Curriculum Learning Methods

Overview
Curriculum as a Continuation Method
Curricula and Autocurricula for RL

Overview

Curriculum Learning (CL) formalises ML and RL training strategies where examples are presented in an organised meaningful order illustrating gradually more and more complex concepts. It is hypothesized that CL has an effect on the speed of convergence of the training process and the quality of the local minima obtained. CL can be seen as a general strategy (a continuation method) for global optimisation of non-convex functions. Curriculum strategies appear on the surface as a regulariser (improving generalisation).

Curriculum as a Continuation Method

Continuation methods are global optimisation strategies that deal with minimising a non-convex criteria. We first optimise a smoothed objective and gradually consider less smoothing, with the intuition that a smooth version of the problem reveals the global picture. Say we have a single-parameter family of cost functions $C_{\lambda}(\theta)$, such that $C_0$ is a highly smoothed version of $C_1$, and can be optimised easily (maybe convex in $\theta$). Here $C_1$ is the actual criterion we wish to minimise. In continuation methods we would start with minimising $C_0(\theta)$, then gradually increase $\lambda$ while keeping $\theta$ at a local minimum of $C_{\lambda}(\theta)$. Hence, applying a continuation method to the problem of minimising a training criterion involves a sequence of training criteria, starting from $C_0$ and ending with the training criterion of interest $C_N$.

At an abstract level CL can be seen as a sequence of training criteria, where each criterion in the sequence is associated with a different set of weights on the training examples (more generally reweighting of the training distribution). At each training criterion we slightly change the weighting of examples to increase the probability of sampling sligtly more difficult examples. At the end the reweighting of examples is uniform, and we train on the target training set and distribution. Let $z$ be a random example for the learner (i.e. $(x, y)$ pair for supervised learning), $P(z)$ the target training distribution from which the learner should ultimately learn a function of interest.
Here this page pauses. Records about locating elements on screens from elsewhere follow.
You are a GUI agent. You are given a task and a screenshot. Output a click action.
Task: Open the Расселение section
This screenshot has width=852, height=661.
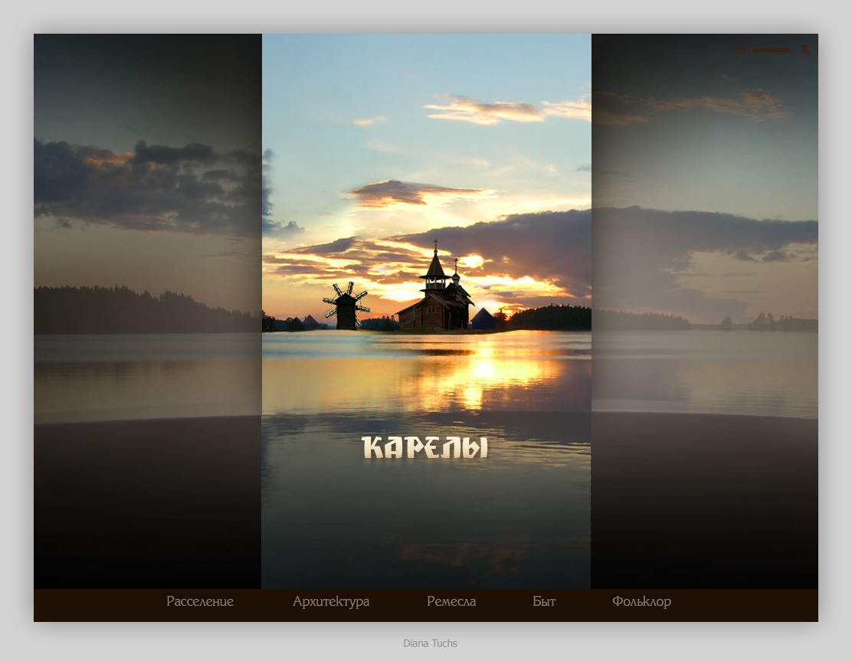200,601
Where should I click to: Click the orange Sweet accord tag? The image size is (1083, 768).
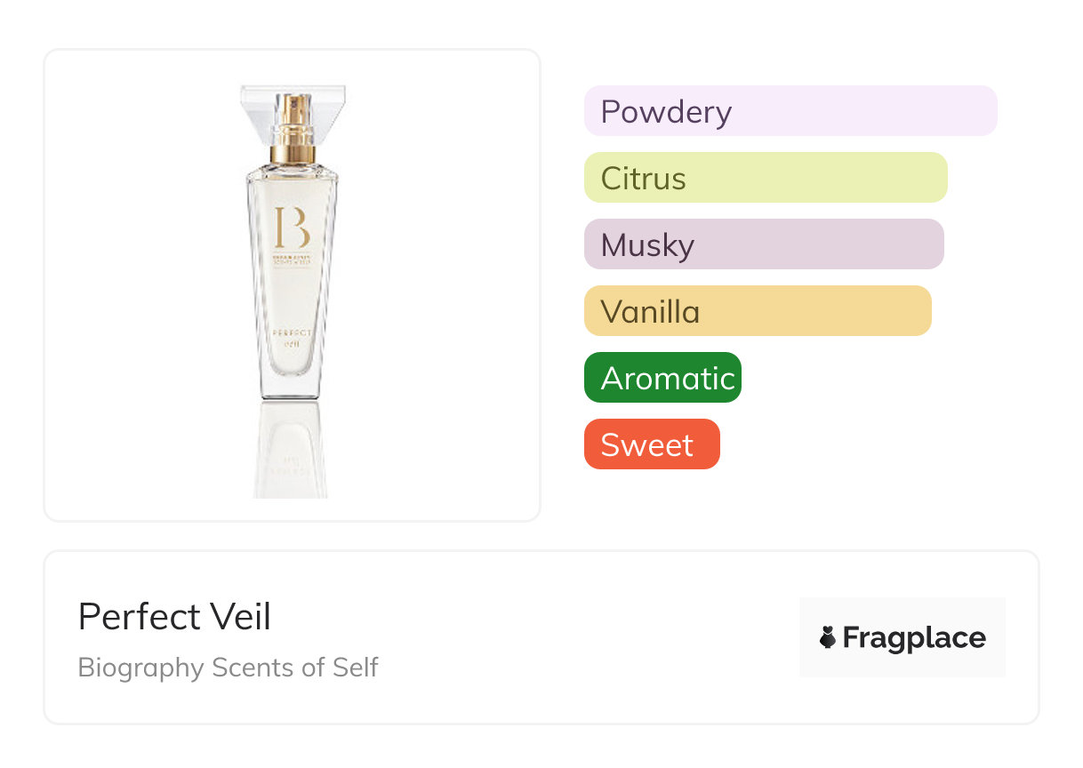click(652, 444)
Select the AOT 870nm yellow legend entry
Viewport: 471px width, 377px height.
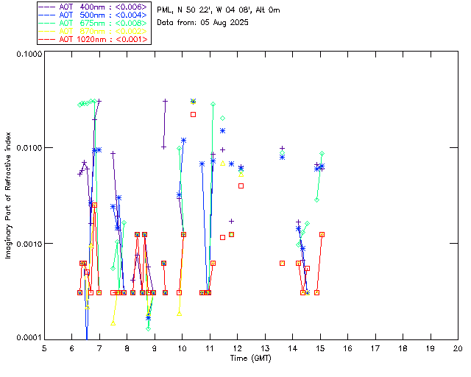[93, 30]
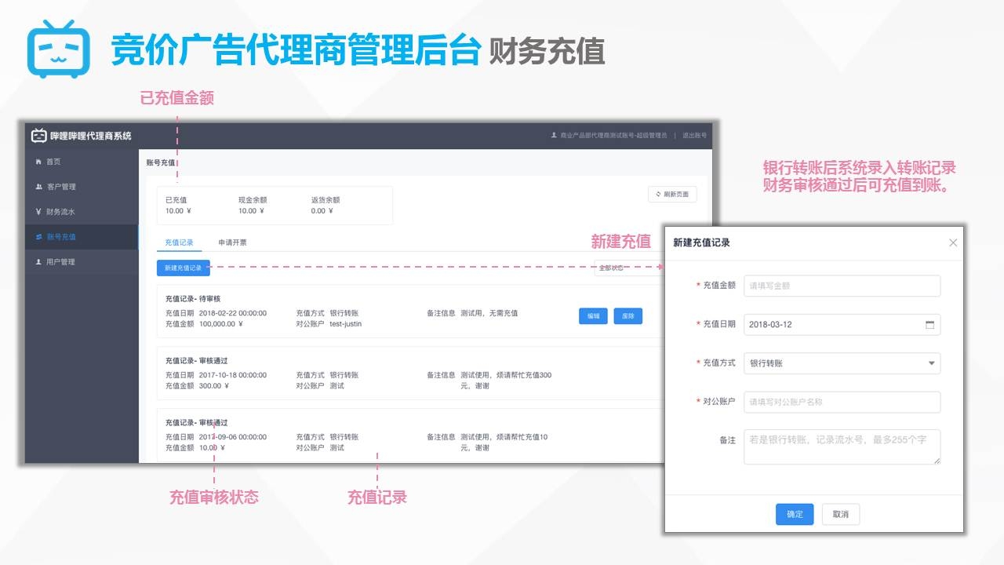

Let $0 \leq W_{\lambda}(z) \leq 1$ be the weight applied to example $z$ at step $\lambda$ with $0 \leq \lambda \leq 1$, and $W_1(z) = 1$. The corresponding training distribution at step $\lambda$ is:

\[Q_{\lambda}(z) \propto W_{\lambda}(z) P(z) \ \ \ \forall z\] \[\int Q_{\lambda}(z) dz = 1\] \[Q_1(z) = P(z) \ \ \ \forall z\]

We call the corresponding distributions of $Q_{\lambda}$ a curriculum if the entropy of these distribution increases and $W_{\lambda}(z)$ is monotonically increasing in $\lambda$. Note that here the entropy $H(Q_{\lambda})$ measures how broad or diverse the training distribution is.

\[H(Q_{\lambda}) < H(Q_{\lambda + \epsilon}) \ \ \ \forall \epsilon > 0\] \[W_{\lambda + \epsilon}(z) \geq W_{\lambda}(z) \ \ \ \forall z, \forall \epsilon > 0\]

Curricula and Autocurricula for Reinforcement Learning

There are several important categories of curriculum learning, most are applied to reinforcement learning with a few exceptions on supervised learning. More specifically, task-specific, teacher-guided, self-play, automatic goal generation, skill-based, and distillation based curriculum learning methods.

Task-Specific Curriculum

Bengio et al., 2009 presents two ideas using manually designed task-specific curriculum (introducing gradually more difficult examples). The author also hypothesizes it would be beneficial to make learning focus on “interesting” examples that are neither too hard or too easy.

To train the model on samples with gradually increasing level of complexity, we need to quantify the difficulty of the tasks involved. Minimal loss with respect to another model can be used, transfering the knowledge of the pretrained model to the new model by suggesting a rank of training samples. Similarly, we can also develop our own metrics of difficulty depending on the problem. For example, Zaremba & Sutskever 2014 defined their Python program’s (their model input/task) based on code length and nesting. Note that the order of tasks does not have to be sequential. For example, Weng et al., 2019 used Automatic Domain Randomisation (ADR) to generate a curriculum by growing a distribution of environments with increasing complexity.

Teacher-Guided Curriculum

Teacher-guided curriculum can be classified as an automatic curriculum learning. The original work by Graves et al., 2017 implemented this considering an N-task curriculum as an N-armed bandit problem along with an adaptive policy which learns to optimise the returns from this bandit. They considered two types of learning signals; (1) loss-driven progress, and (2) complex-driven progress that is the KL divergence between posterior and prior distribution over network weights (model complexity is expected to increase most in reponse to model nicely generalising to training examples).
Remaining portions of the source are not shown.